* [Goal of the exercise]
Please copy the lines word for word, from the first line through the line with "[x=813, y=518]", including both ends.
◆ ◆ ◆ ◆ ◆
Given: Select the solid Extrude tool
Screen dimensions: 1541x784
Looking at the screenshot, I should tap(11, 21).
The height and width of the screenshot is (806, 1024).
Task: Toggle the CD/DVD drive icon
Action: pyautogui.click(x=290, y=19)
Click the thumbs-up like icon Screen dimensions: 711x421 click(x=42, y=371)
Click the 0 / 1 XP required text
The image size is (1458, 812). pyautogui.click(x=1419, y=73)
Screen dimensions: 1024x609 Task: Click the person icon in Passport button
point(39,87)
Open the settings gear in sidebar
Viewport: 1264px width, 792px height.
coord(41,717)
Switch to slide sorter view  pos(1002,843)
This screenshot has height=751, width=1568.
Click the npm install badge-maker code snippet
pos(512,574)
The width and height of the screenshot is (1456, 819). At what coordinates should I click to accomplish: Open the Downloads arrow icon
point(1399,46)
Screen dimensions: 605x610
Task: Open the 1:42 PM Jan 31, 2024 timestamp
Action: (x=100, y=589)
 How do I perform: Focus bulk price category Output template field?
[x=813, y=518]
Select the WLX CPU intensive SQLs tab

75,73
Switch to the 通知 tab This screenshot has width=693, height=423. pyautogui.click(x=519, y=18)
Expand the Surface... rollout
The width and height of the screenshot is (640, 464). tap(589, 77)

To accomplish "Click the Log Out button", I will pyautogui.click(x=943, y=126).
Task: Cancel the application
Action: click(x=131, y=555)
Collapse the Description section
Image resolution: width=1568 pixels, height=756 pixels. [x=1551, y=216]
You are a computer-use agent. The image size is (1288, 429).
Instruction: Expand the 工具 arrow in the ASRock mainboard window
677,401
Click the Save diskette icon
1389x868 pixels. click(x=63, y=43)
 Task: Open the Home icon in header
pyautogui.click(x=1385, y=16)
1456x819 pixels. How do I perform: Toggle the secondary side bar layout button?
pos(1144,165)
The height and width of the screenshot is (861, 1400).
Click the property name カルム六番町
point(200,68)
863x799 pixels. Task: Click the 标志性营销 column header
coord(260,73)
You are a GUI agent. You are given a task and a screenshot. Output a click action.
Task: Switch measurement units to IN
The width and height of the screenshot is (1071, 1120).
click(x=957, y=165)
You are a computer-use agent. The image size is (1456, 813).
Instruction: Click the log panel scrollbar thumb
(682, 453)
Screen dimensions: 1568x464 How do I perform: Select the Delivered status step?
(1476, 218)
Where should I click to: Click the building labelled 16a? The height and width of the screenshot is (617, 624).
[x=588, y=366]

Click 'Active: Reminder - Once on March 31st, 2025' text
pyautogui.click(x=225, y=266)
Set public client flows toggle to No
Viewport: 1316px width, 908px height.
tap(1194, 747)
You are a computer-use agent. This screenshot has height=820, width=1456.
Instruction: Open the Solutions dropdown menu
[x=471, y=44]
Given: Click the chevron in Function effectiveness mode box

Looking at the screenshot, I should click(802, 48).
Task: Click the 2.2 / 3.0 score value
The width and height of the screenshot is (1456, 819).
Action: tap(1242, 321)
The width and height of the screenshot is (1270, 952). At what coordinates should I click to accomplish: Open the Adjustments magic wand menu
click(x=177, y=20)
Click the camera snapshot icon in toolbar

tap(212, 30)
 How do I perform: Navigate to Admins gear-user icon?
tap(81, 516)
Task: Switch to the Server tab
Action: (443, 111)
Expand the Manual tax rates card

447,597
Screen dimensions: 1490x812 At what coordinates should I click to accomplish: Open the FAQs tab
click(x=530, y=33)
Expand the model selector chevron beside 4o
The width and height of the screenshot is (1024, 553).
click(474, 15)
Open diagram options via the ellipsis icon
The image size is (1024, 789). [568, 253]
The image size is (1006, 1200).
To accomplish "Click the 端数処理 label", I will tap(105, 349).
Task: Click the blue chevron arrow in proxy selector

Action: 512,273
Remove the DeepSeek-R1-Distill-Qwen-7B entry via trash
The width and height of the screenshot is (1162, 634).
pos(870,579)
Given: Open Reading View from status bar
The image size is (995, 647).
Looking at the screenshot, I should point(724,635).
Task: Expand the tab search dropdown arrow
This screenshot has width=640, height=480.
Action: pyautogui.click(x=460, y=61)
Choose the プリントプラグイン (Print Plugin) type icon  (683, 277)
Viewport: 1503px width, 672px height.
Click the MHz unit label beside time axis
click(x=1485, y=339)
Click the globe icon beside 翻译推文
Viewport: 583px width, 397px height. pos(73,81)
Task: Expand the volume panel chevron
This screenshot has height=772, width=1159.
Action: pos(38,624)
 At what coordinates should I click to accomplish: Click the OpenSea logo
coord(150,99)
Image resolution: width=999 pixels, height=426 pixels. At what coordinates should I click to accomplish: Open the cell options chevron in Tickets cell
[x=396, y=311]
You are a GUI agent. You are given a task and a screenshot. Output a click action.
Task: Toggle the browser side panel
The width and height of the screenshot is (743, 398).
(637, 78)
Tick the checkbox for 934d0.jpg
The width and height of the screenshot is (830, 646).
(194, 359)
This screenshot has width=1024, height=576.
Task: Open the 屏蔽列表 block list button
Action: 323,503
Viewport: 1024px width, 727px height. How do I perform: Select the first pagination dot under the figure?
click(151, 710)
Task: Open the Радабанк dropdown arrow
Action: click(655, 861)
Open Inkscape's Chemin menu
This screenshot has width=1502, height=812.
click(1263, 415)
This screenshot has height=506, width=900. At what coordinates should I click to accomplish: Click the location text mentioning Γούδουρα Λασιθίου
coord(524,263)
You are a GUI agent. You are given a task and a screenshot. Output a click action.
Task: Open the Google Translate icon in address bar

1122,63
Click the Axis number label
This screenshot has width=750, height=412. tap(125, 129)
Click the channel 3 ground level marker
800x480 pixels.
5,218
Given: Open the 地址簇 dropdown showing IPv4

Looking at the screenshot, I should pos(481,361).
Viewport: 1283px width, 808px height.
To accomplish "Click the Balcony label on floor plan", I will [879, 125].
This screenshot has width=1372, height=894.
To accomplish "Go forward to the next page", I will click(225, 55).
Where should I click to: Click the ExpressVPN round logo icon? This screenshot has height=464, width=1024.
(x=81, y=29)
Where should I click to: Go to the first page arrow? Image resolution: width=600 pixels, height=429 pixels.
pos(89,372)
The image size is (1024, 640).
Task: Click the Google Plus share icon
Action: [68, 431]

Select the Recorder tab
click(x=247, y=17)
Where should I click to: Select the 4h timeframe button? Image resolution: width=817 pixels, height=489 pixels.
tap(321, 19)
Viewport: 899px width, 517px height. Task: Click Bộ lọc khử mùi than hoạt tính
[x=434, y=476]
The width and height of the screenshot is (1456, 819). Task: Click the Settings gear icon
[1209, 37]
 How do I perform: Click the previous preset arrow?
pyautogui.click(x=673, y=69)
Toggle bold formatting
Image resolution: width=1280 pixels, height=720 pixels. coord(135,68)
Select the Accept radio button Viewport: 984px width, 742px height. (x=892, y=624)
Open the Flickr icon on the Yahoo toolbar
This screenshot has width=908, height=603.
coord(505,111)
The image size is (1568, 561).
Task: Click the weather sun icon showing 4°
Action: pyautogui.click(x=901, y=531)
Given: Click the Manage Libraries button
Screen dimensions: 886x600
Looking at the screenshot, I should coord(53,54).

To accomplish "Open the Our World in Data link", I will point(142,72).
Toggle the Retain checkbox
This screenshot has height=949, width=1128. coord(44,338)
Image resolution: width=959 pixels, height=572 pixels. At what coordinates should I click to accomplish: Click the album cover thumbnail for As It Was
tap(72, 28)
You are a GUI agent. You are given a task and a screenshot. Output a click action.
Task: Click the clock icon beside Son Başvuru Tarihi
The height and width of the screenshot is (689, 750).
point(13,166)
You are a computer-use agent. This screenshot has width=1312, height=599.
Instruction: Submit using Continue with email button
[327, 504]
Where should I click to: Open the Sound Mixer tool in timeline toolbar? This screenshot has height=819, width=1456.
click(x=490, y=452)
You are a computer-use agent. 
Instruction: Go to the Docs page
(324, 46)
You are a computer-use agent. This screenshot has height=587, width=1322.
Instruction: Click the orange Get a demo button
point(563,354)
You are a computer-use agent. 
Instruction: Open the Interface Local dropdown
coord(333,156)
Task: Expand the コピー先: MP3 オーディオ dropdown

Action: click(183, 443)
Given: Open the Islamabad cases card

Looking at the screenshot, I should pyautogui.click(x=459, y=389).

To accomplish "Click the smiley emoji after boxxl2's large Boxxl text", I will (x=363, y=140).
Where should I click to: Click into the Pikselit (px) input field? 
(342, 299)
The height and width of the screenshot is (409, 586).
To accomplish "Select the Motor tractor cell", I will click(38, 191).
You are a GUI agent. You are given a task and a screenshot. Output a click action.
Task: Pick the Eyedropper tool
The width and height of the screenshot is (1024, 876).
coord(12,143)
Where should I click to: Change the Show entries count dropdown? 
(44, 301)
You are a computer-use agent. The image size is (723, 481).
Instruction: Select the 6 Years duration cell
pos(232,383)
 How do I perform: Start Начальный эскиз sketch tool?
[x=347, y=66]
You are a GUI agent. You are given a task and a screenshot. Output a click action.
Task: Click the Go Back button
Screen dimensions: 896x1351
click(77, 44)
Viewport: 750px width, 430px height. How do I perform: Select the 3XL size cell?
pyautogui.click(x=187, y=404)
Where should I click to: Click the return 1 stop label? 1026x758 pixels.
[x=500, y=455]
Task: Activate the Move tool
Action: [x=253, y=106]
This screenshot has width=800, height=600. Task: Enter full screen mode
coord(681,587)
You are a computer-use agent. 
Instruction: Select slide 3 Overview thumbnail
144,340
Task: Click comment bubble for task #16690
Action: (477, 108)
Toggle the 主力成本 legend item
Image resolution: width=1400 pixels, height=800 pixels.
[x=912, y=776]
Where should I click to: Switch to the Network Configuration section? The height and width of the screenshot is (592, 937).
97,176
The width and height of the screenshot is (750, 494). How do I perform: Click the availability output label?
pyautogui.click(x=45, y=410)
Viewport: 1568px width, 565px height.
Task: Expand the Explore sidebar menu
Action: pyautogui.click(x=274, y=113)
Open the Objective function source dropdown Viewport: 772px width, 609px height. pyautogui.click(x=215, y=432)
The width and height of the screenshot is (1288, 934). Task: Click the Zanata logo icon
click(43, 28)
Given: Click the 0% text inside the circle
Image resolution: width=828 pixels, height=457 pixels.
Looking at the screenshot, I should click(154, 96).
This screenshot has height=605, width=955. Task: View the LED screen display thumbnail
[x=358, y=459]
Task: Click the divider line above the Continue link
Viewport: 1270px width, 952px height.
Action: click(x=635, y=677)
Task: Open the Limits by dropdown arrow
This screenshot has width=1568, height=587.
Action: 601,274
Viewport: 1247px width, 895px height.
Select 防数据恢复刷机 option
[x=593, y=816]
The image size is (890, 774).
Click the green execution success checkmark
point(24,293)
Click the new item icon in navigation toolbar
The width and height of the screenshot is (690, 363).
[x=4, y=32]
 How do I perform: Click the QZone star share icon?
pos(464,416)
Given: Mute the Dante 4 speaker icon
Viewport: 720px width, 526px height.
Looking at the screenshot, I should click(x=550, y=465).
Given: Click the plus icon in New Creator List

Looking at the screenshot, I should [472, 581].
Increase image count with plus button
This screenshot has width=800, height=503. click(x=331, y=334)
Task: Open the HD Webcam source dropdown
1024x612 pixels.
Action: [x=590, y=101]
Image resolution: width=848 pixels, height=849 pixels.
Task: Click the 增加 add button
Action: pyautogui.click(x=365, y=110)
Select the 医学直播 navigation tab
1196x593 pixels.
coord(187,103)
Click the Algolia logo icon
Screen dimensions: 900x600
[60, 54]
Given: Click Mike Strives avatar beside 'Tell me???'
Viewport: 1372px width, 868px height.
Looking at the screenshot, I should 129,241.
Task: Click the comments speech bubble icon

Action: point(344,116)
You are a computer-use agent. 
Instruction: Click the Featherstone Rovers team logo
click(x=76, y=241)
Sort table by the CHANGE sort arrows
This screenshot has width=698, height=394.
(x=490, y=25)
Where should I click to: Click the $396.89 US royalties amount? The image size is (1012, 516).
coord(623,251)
◆ ◆ ◆ ◆ ◆
* [Exercise output]
Given: Select the solid Extrude tool
Screen dimensions: 1541x784
Looking at the screenshot, I should tap(11, 21).
The height and width of the screenshot is (806, 1024).
Task: Toggle the CD/DVD drive icon
Action: pyautogui.click(x=290, y=19)
Click the thumbs-up like icon Screen dimensions: 711x421 click(x=42, y=371)
Click the 0 / 1 XP required text
The image size is (1458, 812). pyautogui.click(x=1419, y=73)
Screen dimensions: 1024x609 Task: Click the person icon in Passport button
point(39,87)
Open the settings gear in sidebar
Viewport: 1264px width, 792px height.
coord(41,717)
Switch to slide sorter view  pos(1002,843)
This screenshot has height=751, width=1568.
Click the npm install badge-maker code snippet
pos(512,574)
The width and height of the screenshot is (1456, 819). At what coordinates should I click to accomplish: Open the Downloads arrow icon
point(1399,46)
Screen dimensions: 605x610
Task: Open the 1:42 PM Jan 31, 2024 timestamp
Action: (x=100, y=589)
 How do I perform: Focus bulk price category Output template field?
[x=813, y=518]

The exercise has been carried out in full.